While we want to provide flexibility to the Haskell programmer, this should not come at a cost of added complexity and decreased performance. This idea reflects in the synchronization abstractions exposed to the programmer - Primitive Transactional Memory(PTM)), and our decision to keep certain pieces of the concurrency puzzle in the RTS (Safe FFI,Blackholes). One would think lifting parts of the runtime system to Haskell, and retaining other parts in C, would complicate the interactions between the concurrency primitives and schedulers. We abstract the scheduler interface using PTM monads, which simplifies the interactions. The figure below captures the key design principles of the proposed system.
Although implementing concurrency primitives as a library is hardly a novel idea, the aim of this work is to bring it to the GHC programmer, without having to give up any of the existing concurrency features in return.
Background - GHC's Concurrency RTS
For the high-level design principle for the current scheduler, see Scheduler.
The idea of the concurrency substrate is to provide a minimal set of primitives over which a variety of user-level concurrency libraries can be implemented. As such, the concurrency substrate must provide a way to create threads, a way to schedule them, and a synchronization mechanism in a multiprocessor context. Whereas, the Creation and maintenance of schedulers and concurrent data structures is the task of the concurrency library. Concurrency substrate resides at libraries/base/LwConc/Substrate.hs.

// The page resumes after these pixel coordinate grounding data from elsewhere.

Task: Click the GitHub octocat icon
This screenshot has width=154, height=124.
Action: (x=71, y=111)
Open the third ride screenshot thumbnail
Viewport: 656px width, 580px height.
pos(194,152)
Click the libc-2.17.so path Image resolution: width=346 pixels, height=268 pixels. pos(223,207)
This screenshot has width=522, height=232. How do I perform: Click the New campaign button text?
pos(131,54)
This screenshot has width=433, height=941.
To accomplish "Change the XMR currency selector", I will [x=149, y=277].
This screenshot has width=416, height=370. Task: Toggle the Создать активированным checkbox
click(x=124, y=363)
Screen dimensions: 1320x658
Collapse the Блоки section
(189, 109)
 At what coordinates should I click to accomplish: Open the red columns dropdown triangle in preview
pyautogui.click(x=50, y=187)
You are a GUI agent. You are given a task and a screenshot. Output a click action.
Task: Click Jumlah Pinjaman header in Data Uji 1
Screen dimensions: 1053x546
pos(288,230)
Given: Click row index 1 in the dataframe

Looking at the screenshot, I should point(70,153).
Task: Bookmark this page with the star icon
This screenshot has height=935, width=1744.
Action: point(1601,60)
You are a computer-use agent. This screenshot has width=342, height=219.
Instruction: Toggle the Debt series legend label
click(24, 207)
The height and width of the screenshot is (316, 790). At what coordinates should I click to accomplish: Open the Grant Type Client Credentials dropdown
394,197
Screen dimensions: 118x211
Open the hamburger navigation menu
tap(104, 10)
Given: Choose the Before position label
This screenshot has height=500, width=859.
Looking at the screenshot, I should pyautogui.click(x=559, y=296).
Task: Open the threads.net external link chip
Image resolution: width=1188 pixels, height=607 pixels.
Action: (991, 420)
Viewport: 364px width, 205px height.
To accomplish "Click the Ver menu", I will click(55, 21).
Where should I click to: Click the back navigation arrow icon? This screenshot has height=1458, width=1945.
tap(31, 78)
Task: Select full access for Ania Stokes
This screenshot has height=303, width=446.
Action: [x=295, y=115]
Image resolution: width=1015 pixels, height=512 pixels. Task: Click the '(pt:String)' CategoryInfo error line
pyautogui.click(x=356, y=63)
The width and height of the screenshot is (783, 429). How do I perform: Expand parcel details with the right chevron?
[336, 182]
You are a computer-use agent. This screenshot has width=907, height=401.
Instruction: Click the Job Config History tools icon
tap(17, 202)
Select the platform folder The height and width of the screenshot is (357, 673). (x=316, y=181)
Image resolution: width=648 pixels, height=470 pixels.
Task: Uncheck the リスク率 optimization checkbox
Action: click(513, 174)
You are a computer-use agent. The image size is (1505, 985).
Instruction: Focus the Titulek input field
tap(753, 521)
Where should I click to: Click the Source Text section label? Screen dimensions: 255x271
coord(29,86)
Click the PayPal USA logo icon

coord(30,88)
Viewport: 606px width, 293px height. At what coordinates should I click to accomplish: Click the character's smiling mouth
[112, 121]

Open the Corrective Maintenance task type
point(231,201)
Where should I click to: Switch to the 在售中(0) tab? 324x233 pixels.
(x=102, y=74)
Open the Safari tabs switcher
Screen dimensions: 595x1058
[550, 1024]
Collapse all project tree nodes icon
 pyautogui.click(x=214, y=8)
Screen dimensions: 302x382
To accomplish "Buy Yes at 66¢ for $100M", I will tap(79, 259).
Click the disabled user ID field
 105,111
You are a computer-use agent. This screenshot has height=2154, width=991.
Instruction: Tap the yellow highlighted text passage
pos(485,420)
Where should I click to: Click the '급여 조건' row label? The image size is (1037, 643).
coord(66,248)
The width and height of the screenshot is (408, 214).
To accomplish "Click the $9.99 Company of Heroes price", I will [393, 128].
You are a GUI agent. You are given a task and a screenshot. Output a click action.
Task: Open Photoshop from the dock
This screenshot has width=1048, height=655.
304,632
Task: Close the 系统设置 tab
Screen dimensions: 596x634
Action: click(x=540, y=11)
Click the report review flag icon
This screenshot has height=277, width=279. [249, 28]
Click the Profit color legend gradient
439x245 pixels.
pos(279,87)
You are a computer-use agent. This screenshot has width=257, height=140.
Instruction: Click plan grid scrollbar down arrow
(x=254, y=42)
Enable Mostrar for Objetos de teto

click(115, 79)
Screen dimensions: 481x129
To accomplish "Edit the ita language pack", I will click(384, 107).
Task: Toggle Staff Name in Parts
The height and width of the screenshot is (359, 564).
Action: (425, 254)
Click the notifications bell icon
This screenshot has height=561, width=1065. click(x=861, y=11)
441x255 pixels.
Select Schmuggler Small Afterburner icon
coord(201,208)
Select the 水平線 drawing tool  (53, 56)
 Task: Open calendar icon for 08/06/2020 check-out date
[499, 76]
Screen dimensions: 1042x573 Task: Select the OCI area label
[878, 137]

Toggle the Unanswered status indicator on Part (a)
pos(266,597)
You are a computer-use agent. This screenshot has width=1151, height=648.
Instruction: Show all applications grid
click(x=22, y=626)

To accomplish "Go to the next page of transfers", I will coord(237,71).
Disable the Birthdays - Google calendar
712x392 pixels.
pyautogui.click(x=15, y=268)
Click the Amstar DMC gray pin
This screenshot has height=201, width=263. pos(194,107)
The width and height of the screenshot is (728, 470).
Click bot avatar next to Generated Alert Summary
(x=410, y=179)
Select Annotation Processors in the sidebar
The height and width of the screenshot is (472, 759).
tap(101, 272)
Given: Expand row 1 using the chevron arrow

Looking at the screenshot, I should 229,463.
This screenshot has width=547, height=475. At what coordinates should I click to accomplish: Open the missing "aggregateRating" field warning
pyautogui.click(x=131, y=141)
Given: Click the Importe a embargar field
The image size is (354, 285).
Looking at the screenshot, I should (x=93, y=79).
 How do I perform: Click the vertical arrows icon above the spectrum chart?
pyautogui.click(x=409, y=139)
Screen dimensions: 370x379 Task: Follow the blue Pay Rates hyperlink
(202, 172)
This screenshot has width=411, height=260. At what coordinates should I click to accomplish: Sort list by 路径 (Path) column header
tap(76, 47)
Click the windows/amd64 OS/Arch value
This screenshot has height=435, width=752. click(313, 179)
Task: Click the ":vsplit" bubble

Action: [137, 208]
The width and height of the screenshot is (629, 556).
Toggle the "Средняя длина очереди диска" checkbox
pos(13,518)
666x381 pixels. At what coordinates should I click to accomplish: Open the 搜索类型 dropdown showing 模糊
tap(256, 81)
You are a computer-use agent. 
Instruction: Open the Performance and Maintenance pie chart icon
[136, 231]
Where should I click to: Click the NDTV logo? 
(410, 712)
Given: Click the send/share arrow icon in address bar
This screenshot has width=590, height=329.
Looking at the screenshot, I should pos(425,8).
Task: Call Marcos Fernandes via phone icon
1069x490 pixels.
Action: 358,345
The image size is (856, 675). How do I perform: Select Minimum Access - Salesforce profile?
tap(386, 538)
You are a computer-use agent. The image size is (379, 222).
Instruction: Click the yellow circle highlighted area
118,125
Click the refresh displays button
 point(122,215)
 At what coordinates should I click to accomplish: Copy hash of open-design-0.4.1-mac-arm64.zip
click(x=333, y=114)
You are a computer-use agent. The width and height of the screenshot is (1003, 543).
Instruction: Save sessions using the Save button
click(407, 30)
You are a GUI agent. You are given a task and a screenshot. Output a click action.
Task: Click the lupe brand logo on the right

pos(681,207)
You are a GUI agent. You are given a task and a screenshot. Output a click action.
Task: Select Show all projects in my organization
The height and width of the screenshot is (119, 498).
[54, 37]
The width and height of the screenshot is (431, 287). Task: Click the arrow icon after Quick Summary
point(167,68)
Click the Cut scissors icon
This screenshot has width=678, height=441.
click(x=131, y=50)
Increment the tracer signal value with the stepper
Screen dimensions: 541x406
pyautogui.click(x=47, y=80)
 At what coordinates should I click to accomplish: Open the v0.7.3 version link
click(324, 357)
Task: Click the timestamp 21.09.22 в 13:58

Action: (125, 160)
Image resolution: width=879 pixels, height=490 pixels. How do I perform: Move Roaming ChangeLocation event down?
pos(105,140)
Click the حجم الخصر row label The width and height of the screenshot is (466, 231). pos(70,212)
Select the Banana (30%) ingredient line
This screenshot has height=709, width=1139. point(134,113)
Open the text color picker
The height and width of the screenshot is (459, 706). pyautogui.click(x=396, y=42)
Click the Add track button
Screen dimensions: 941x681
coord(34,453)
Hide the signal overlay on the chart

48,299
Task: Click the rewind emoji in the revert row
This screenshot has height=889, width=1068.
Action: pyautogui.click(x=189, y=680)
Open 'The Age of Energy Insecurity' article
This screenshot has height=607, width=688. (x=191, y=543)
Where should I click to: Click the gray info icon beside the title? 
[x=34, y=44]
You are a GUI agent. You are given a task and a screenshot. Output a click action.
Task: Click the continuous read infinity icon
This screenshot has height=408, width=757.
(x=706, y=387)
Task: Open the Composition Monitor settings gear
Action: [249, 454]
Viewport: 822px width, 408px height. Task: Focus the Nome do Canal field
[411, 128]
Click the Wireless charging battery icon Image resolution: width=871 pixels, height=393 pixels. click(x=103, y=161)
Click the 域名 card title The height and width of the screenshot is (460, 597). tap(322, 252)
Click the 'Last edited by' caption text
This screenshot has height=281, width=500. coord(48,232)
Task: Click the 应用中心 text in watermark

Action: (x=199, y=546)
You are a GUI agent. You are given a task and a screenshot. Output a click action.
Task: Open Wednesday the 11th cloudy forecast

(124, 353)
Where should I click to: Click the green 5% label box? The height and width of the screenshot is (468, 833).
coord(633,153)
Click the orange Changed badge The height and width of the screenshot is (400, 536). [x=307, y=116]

The only synchronization mechanism exposed by the concurrency substrate is a primitive transactional memory (PTM). Locks and condition variables can be notoriously difficult to use, especially in an environment with user-level threads, where they tend to interfere with the scheduler. Moreover, they do not compose elegantly with lazy evaluation. PTM interface is shown below:
data PTM a data PVar a instance Monad PTM newPVar :: a -> PTM (PVar a) readPVar :: PVar a -> PTM a writePVar :: PVar a -> a -> PTM () atomically :: PTM a -> IO a
A PTM transaction may allocate, read and write transactional variables of type PVar a. It is important to notice that PTM does not provide a blocking retry mechanism. Such a blocking action needs to interact with the scheduler, to block the current thread and resume another thread. We will see later how to allow such interactions while not imposing any restriction on the structure of the schedulers.
The concurrency substrate enables creation and scheduling of I/O-performing computations through one-shot continuations. An SCont (stack continuation) is a suspended I/O computation, which is in fact just a reference to a TSO object. Capturing the current continuation is just getting a reference to the current TSO, and hence is very fast. SCont interface is shown below:
data SCont newSCont :: IO () -> IO SCont switch :: (SCont -> PTM SCont) -> IO () getCurrentSCont :: PTM SCont switchTo :: SCont -> PTM
Given an I/O-performing computation newSCont returns a reference to an SCont which when scheduled, will perform the I/O action. The switch primitive is a bit unique. Switch takes a function which is applied to the current continuation. The result of the function is PTM transaction of type PTM SCont. This transaction can encapsulate the actions necessary for appending the current SCont to the scheduler and fetching the next SCont to switch to. The switch primitive performs this transaction atomically, and switches control to the resultant SCont.
Performing the body of switch atomically in a transaction avoids the nasty race conditions usually seen in multicore runtimes where one-shot continuations are used for modelling schedulers. In such systems, there are often cases where before the switch primitive has had a chance to return, another processor picks up the current continuation (appended to the scheduler) and tries to switch to it. It becomes necessary to go for complicated solutions such as releasing the scheduler locks after the target thread resumes execution to prevent races. In our case, PTM eliminates the need for such a mechanism - the other processor would not be able to access the current SCont, unless the transaction has committed and control has switched to the target SCont.
Primitive getCurrentSCont returns a reference to the current SCont under PTM. Primitive switchTo commits the current PTM transaction and switches to the given SCont. As we will see, these two primitives are necessary for abstracting the scheduler.
Of course, care must be taken to ensure that the control does not switch to an SCont that is either running or completed.
Capabilities and Tasks
Whatever be the concurrency model, we would like to retain the non-programmatic control over parallelism (using +RTS -N). Just like in the current system, this runtime parameter controls the number of capabilities. Cores are system resources and hence, the control over their allocation to different processes should be a property of the context under which the programs are run. For example, in a multi-programmed environment, it might be wiser to run the programs on a fewer cores than available to avoid thrashing. At the very least, this will avoid the cases where a poorly written concurrency library would not bring down the performance of the entire system.
We retain the task model of the current runtime system. There is a one-to-one mapping between tasks and system threads. A bound SCont has its own bound task, which is the only task capable of running the bound SCont. However, an unbounded SCont might be run on any unbounded task (referred to as worker tasks). New worker tasks are created whenever the number of available tasks is less than the number of capabilities.